• _What the task requires_:
Begin at the line with "Iridium GO! Vehicle Charger Adapter (289, 1085)" and write out every line after it, exactly, through the last line below, adding nothing.

------ Dataset entries ------

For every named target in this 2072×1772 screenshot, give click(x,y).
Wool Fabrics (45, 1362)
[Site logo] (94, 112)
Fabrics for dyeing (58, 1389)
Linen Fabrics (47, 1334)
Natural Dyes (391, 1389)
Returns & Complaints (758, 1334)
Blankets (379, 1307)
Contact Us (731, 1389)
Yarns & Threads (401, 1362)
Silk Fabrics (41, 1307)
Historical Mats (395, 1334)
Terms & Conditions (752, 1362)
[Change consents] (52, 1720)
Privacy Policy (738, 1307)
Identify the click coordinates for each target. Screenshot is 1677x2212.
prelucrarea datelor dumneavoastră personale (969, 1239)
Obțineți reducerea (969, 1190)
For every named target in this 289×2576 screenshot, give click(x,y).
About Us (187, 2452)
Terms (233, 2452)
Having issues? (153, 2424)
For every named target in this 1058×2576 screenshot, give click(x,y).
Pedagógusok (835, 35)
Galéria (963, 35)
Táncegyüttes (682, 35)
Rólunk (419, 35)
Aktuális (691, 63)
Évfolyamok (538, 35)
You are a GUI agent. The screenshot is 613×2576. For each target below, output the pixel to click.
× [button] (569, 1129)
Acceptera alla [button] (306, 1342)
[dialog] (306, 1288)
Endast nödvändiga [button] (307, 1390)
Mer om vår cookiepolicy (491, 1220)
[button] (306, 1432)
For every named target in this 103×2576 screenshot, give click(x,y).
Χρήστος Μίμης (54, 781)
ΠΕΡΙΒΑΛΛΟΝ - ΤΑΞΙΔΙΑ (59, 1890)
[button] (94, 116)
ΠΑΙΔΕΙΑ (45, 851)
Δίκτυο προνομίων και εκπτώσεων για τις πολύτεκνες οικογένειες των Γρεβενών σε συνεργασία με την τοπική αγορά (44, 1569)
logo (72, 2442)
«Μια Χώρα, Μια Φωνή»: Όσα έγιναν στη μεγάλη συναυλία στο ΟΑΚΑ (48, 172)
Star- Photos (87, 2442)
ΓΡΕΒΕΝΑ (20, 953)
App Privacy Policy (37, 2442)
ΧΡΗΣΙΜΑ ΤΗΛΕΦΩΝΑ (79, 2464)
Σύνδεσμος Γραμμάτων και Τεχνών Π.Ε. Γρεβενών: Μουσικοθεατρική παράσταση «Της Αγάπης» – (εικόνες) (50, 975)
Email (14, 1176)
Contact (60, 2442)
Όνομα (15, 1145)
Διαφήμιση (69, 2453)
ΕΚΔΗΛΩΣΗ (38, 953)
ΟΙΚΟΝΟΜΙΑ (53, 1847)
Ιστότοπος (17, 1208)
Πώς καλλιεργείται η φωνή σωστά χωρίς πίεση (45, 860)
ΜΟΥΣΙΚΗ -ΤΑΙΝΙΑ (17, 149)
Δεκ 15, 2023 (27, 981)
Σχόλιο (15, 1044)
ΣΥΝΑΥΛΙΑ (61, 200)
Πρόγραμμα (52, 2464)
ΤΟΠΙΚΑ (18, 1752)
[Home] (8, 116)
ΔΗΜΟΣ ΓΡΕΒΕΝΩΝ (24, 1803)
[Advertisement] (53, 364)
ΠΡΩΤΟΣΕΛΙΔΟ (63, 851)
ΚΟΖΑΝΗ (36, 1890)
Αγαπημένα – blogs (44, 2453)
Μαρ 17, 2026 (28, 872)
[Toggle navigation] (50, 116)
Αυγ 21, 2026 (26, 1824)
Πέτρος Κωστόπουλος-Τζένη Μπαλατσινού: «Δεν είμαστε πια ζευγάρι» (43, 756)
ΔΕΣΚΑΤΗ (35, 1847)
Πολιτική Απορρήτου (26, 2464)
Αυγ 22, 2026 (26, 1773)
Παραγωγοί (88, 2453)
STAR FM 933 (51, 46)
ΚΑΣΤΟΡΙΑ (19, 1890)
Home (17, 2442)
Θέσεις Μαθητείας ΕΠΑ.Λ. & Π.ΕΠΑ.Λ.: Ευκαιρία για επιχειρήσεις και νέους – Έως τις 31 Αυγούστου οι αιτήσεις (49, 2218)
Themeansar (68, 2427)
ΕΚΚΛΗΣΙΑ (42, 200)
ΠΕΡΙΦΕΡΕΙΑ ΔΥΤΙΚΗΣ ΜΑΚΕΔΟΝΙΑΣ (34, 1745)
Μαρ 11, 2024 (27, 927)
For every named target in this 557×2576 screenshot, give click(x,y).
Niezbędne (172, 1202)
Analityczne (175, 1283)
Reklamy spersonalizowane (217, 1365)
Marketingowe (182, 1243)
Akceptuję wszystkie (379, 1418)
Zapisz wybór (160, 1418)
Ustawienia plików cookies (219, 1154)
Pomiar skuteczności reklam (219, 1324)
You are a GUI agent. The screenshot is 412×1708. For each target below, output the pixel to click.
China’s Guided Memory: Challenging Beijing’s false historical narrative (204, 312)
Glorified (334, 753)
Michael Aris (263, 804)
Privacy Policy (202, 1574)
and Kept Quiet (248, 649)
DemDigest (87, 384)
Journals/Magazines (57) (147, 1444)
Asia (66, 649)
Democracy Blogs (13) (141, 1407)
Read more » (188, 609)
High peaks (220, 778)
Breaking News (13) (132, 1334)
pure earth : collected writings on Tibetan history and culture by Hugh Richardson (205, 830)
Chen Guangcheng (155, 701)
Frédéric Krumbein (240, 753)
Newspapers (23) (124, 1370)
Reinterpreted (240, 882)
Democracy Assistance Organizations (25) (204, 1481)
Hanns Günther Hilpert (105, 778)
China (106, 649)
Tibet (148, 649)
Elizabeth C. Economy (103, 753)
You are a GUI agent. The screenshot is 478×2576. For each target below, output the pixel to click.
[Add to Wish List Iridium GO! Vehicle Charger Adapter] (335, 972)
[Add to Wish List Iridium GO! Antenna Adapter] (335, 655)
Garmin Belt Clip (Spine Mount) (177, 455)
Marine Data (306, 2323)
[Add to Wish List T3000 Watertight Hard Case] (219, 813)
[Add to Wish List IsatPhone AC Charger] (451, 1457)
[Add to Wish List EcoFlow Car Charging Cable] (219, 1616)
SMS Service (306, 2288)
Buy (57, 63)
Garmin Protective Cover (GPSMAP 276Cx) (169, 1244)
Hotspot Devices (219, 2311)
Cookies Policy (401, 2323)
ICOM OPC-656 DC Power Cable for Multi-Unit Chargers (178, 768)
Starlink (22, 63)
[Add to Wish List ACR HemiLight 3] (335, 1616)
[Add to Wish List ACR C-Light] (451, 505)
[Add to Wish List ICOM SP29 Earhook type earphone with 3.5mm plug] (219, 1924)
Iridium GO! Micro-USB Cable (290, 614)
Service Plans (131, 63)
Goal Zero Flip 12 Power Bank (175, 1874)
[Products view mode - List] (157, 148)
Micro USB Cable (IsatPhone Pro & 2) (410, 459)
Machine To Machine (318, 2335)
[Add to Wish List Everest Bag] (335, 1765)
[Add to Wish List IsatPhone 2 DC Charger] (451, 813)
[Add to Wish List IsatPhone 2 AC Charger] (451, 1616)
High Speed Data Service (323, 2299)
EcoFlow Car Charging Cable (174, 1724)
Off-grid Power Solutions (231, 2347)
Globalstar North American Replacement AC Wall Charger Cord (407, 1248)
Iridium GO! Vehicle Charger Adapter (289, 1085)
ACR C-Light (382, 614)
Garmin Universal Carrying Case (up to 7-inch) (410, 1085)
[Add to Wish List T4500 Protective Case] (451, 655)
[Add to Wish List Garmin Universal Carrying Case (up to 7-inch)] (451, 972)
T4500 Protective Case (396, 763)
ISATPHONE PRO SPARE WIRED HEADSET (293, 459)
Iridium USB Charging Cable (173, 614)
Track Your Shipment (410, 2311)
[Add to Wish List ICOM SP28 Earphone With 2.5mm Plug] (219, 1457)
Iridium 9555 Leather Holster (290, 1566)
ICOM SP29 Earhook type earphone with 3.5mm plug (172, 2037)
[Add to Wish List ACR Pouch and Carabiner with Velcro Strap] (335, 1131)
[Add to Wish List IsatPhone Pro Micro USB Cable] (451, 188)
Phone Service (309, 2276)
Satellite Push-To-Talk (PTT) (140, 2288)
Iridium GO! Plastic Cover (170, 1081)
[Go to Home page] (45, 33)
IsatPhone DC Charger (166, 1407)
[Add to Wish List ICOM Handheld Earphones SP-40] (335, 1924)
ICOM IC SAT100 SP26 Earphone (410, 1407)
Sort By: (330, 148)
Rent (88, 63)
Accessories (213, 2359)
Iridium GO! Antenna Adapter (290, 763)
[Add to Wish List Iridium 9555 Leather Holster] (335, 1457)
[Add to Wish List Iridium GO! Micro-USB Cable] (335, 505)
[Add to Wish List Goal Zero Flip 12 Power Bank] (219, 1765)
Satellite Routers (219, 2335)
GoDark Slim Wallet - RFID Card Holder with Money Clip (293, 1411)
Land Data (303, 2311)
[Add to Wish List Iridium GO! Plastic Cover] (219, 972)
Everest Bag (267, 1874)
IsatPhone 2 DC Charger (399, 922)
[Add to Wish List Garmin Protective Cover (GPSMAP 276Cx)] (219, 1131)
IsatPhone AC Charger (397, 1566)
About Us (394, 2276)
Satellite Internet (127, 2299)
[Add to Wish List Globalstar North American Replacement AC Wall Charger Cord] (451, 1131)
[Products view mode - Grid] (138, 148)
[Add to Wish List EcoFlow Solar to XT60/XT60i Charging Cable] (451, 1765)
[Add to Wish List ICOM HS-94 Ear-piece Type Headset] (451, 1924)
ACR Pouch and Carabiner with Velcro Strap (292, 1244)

------

• _Written response_:
Iridium GO! Vehicle Charger Adapter (289, 1085)
ACR C-Light (382, 614)
Garmin Universal Carrying Case (up to 7-inch) (410, 1085)
[Add to Wish List T4500 Protective Case] (451, 655)
[Add to Wish List Garmin Universal Carrying Case (up to 7-inch)] (451, 972)
T4500 Protective Case (396, 763)
ISATPHONE PRO SPARE WIRED HEADSET (293, 459)
Iridium USB Charging Cable (173, 614)
Track Your Shipment (410, 2311)
[Add to Wish List ICOM SP28 Earphone With 2.5mm Plug] (219, 1457)
Iridium 9555 Leather Holster (290, 1566)
ICOM SP29 Earhook type earphone with 3.5mm plug (172, 2037)
[Add to Wish List ACR Pouch and Carabiner with Velcro Strap] (335, 1131)
[Add to Wish List IsatPhone Pro Micro USB Cable] (451, 188)
Phone Service (309, 2276)
Satellite Push-To-Talk (PTT) (140, 2288)
Iridium GO! Plastic Cover (170, 1081)
[Go to Home page] (45, 33)
IsatPhone DC Charger (166, 1407)
[Add to Wish List ICOM Handheld Earphones SP-40] (335, 1924)
ICOM IC SAT100 SP26 Earphone (410, 1407)
Sort By: (330, 148)
Rent (88, 63)
Accessories (213, 2359)
Iridium GO! Antenna Adapter (290, 763)
[Add to Wish List Iridium 9555 Leather Holster] (335, 1457)
[Add to Wish List Iridium GO! Micro-USB Cable] (335, 505)
[Add to Wish List Goal Zero Flip 12 Power Bank] (219, 1765)
Satellite Routers (219, 2335)
GoDark Slim Wallet - RFID Card Holder with Money Clip (293, 1411)
Land Data (303, 2311)
[Add to Wish List Iridium GO! Plastic Cover] (219, 972)
Everest Bag (267, 1874)
IsatPhone 2 DC Charger (399, 922)
[Add to Wish List Garmin Protective Cover (GPSMAP 276Cx)] (219, 1131)
IsatPhone AC Charger (397, 1566)
About Us (394, 2276)
Satellite Internet (127, 2299)
[Add to Wish List Globalstar North American Replacement AC Wall Charger Cord] (451, 1131)
[Products view mode - Grid] (138, 148)
[Add to Wish List EcoFlow Solar to XT60/XT60i Charging Cable] (451, 1765)
[Add to Wish List ICOM HS-94 Ear-piece Type Headset] (451, 1924)
ACR Pouch and Carabiner with Velcro Strap (292, 1244)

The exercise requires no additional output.